March 10, 2023

Managing complexity in team coaching

When you are coaching a team and there are several topics that need to be covered, the team needs to decide in which order and how they would like to tackle the topics. This is one of the few points where a team coach might enter into thinking about the content of the session and their interdependencies. Sometimes there is a natural sequence of topics. Take the example of the old “Nasa Game” exercise where teams are asked to rank items of supply according to their usefulness after a plane crash in the desert. If the team decides to stay where they are and not move (the right decision, just so that you know if you are ever in this situation), material for building shelter would rank much higher, for example, than if they decide to march through the desert (not advised). In team coaching this could be that the team needs to decide on roles and responsibilities first before starting to work on topics or that they need to decide on a strategy before they can move into more tactical issues.

This also influences what can be dealt with in plenary and what can be delegated to small groups. It is best to ask the team about the interdependencies of the issues (as you cannot know this well as a team coach) and to find a good sequence together.

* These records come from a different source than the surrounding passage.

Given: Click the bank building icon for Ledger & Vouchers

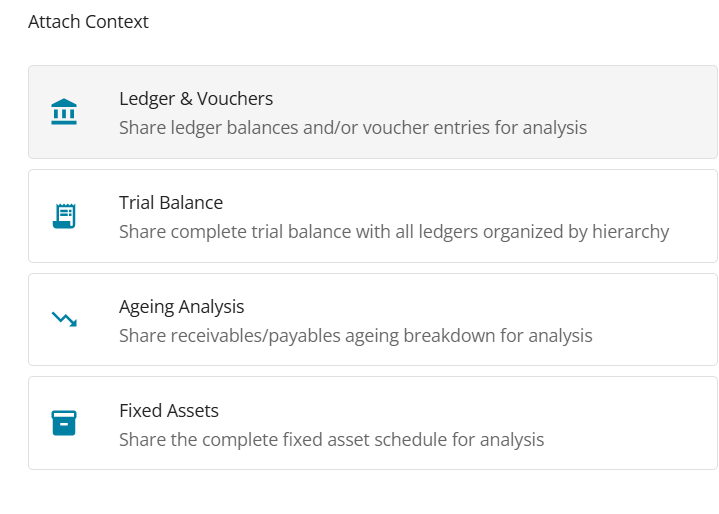Looking at the screenshot, I should click(64, 112).
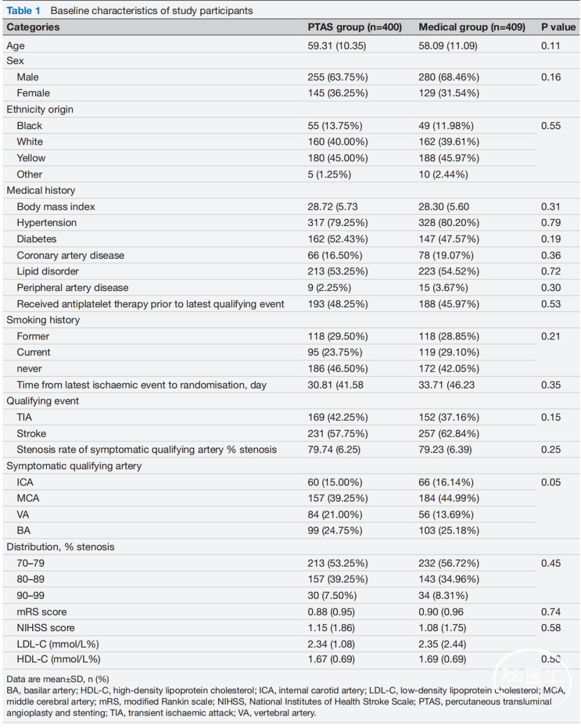Image resolution: width=581 pixels, height=728 pixels.
Task: Select the TIA row label
Action: (x=24, y=417)
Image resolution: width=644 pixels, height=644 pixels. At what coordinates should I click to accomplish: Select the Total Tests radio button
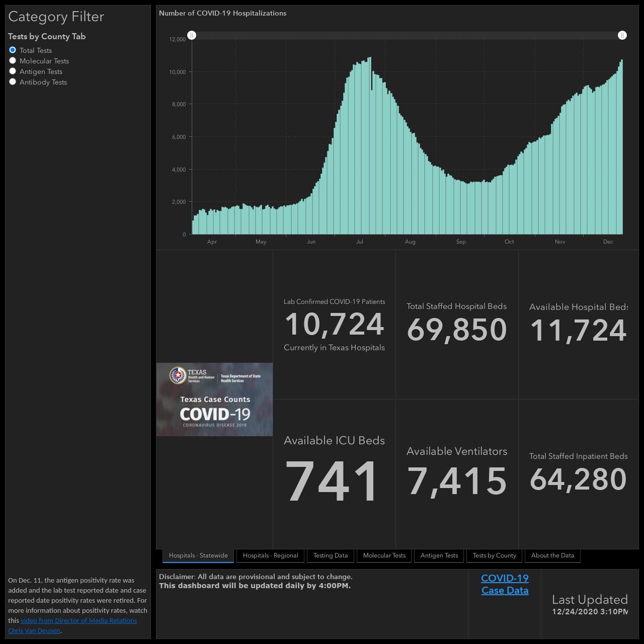click(13, 50)
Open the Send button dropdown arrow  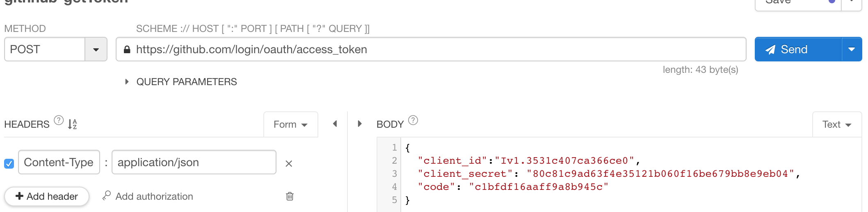852,50
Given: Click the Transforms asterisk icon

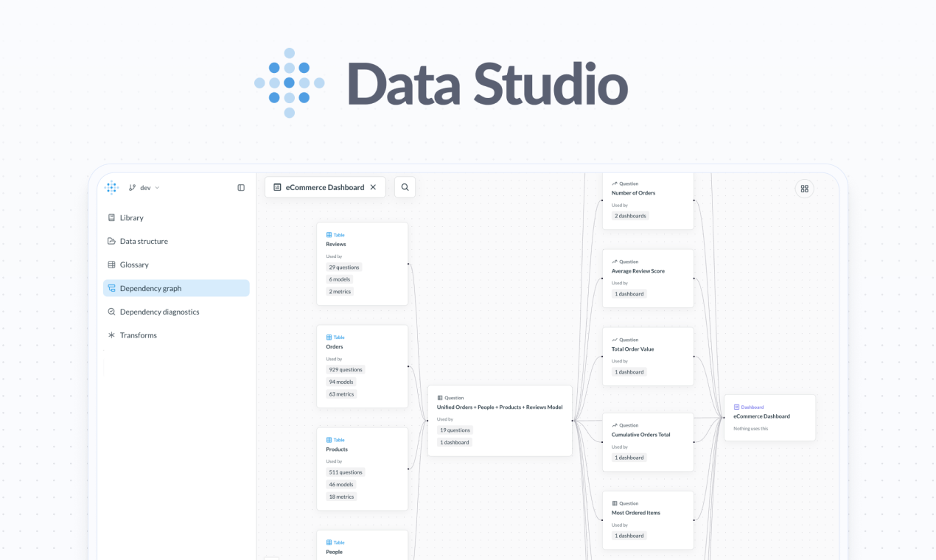Looking at the screenshot, I should click(x=111, y=335).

This may also be done in preparation for the team coaching together with a small project group of the team.

When you have decided which topics need to be discussed first and by all, you can then move into working with smaller groups or breakout rooms. Here are two ways in which you can help these working groups be successful:

Create a briefing for the small groups

If you ask the plenary to create a short briefing for the small groups, you increase the likelihood of acceptance for the results of the small group work. Take a flipchart or digital whiteboard and ask the plenary: “What is important for this small group to take into account?”. Take 5 minutes for the creation of the brief for each small group. If there is no time, you an also put the flipcharts in different spaces in the room or in different corners of the digital whiteboard so that everyone who wants to contribute to a small group topic but cannot join can give their input.

Offer a structure and/or brief facilitators

To make the discussions as fruitful as possible, ask for volunteers from the team before the team coaching session and do a mini-facilitation training with them. Teach them the Solution Focused structure of: “Ticket Office, Preferred Future, Successful Past and Gift Shop” so they can guide the discussions away from blamestorming and keep them constructive.

You might also offer the small groups a “facilitation guide” by way of a structured flipchart or a prepared digital whiteboard with Solution Focused Questions:

Ticket office

What would you like to achieve in today’s breakout sessions?

Check: is this goal in your influence, feasible, positively described (presence of something not absence of something)

Preferred future

If we achieve this, what difference would it make to the respective stakeholders?

Draw a mindmap with the stakeholders and what they might notice?

Successful past

On a scale of 0-10 where 10 means that you have already achieved your goal, where are you now?

What is already going in the right direction?

Gift shop

How would you and the stakeholders notice a step up on the scale?

What will you propose as solutions to the plenary?

When they report to the plenary, ask the plenary for comments and invite them to agree on experiments (rather than feeling that “this will be forever).